令和6年予備論文 刑事訴訟法再現

第1 設問1

1 甲が事件①の犯人であるという事実(以下本件間接事実という)を、事件②の犯人が甲であることを推認させる間接事実として用いるためには、本件間接事実に証拠能力が必要である。本件間接事実には、甲が少なくとも事件①の犯人であることを推認させるものとして、要証事実に対する最低限度の証明力があると考えられるので、自然的関連性は認められる。また、証拠禁止を疑わせる事実もない。では、本件間接事実に法的関連性が認められるか。

2 本件間接事実を甲が事件②の犯人であることを推認させる間接事実として用いるのは、甲が以前に同様の事件を犯しているという事実から、甲の犯罪性向という科学的実証的根拠の乏しい証拠により、事件②の有罪を立証するものであり、誤判の恐れがあり原則として許されないと解する。そこで、以前に犯した犯罪事実と今回の犯罪事実が顕著な特徴を有し、相当程度類似しているといった特段の事情がない限り、本件間接事実を甲が事件②の犯人であることを推認させる間接事実として利用することはできないと解する。

3 事件①と事件②は、被害者の背後から黒色の軽自動車が近づき、被害者に衝突して男性が車から降りてきて、被害者の安否を尋ねながら近づいてくるという点で類似している。しかし、事件①では犯人は被害者の顔面を殴っているのに対し、事件②では殴っておらず、相当程度類似しているとは言えない。また、上記犯行の手口自体は、車を手段として利用し、被害者に接触させる強盗事件としては通常普通にあり得る手口であり、顕著な特徴を有しているとは言えない。

4 よって、本件間接事実を事件②の犯人が甲であることを推認させる間接事実として用いることはできないと解する。

第2 設問2

1 事件①で甲が金品奪取の目的を有していたことを事件②で甲が同目的を有していたことを推認させる間接事実として用いることができるか。

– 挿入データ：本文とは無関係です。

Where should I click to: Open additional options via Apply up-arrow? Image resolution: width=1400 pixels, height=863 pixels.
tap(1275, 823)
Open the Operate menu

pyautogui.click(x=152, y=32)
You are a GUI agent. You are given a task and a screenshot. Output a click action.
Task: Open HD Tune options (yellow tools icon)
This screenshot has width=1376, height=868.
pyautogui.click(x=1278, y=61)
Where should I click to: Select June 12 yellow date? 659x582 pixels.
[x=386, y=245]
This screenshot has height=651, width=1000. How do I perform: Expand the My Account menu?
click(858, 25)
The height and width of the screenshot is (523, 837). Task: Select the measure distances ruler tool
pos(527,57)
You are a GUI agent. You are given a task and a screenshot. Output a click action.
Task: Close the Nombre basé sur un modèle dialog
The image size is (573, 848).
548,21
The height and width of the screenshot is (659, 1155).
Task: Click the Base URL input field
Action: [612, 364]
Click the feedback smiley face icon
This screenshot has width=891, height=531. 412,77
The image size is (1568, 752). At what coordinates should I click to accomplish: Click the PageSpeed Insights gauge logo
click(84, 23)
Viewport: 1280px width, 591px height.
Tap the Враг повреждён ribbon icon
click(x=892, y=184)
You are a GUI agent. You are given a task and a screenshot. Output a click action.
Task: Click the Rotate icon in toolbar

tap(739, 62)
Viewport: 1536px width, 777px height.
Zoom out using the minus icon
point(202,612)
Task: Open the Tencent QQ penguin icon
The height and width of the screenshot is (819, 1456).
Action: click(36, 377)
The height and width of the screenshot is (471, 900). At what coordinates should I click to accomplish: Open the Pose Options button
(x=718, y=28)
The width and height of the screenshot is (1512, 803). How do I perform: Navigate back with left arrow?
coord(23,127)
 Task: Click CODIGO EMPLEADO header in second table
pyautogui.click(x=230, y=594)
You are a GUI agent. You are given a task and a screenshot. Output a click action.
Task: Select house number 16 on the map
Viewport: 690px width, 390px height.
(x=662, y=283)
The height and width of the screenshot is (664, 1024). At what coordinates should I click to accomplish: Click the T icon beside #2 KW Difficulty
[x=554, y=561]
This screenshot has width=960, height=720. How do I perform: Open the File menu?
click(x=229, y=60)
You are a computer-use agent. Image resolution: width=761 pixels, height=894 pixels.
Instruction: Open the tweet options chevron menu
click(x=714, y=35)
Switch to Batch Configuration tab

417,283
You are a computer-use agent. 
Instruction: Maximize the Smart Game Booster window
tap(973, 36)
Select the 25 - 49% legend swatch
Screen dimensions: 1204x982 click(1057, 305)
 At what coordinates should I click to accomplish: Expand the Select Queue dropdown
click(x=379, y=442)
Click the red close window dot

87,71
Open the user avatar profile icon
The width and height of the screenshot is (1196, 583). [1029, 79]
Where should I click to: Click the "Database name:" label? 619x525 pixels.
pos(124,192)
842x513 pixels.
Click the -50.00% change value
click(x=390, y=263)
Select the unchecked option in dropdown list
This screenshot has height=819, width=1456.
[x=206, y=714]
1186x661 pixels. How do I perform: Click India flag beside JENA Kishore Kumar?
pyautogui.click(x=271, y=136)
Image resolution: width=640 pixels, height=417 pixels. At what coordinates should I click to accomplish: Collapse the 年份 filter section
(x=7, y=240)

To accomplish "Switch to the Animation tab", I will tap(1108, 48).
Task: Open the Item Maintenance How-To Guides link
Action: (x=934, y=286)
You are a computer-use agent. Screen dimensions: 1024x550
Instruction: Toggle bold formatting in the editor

2 犯罪事実の客観面に争いがない場合に、目的のような主観的要素について、以前に犯人が同様の目的を有していたという事実を、今回の犯罪でも同様の目的を有していた事実を推認させる間接事実として用いることは、科学的実証性の乏しい根拠による推認にはあたらず、合理的な推認にあたると解する。

3 本件では甲及び甲の弁護人は、事件②について、甲が軽自動車をBに衝突させたという犯罪事実の客観面については争わず、金品奪取の目的を否認しているに過ぎない。よって、以前の犯罪において金品奪取の目的を有していた事実を、今回の事件においても同様の目的を有していたことを推認させる間接事実として用いる場合にあたり、合理的な推認といえる。

4 よって、事件①で甲が金品奪取の目的を有していたことを、事件②で甲が同目的を有していたことを推認させる間接事実として用いることができると解する。

                              以上

コメント

「前科」にせずに本人が認めている「事実」を問題にしている点でいやらしいなあ、と思った。他にもっと思いつかなければならないことがあったのかもしれないが、現場思考問題ならもっとじっくり考える時間を与えてほしいと思う。今年は刑法が鬼畜的分量だったから55分くらいで解く羽目になった。